> _What you will do_:
For any picture in the lines below, please leave it out and copy the rest exactly.

(Records for processing begins)

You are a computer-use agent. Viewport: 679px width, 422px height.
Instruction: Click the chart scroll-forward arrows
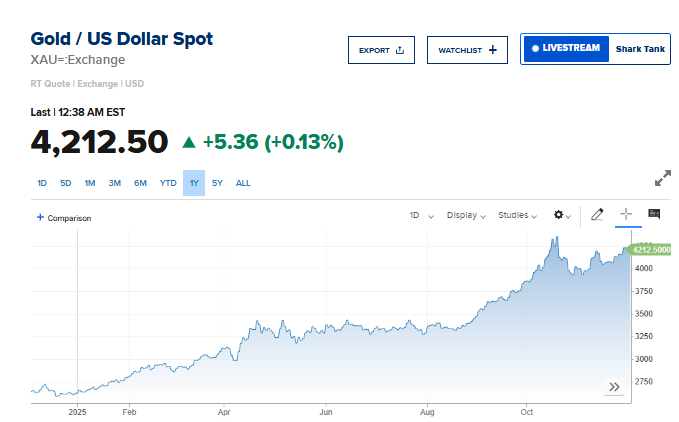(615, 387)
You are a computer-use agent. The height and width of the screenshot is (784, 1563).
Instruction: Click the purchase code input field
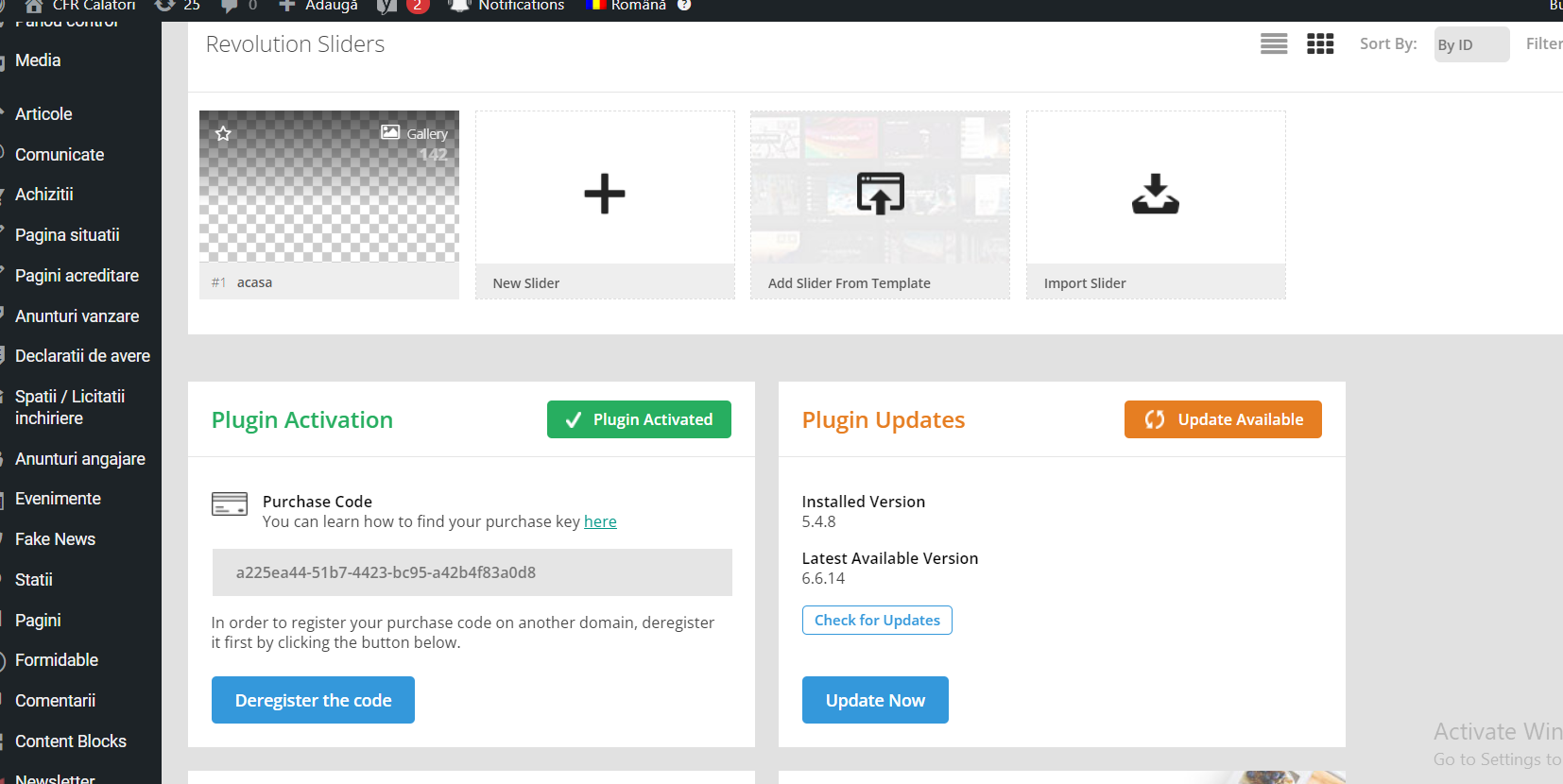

(Records for processing ends)

> _Solved exercise_:
You are a computer-use agent. Viewport: 679px width, 422px height.
Instruction: Click the chart scroll-forward arrows
(615, 387)
You are a computer-use agent. The height and width of the screenshot is (784, 1563).
Instruction: Click the purchase code input field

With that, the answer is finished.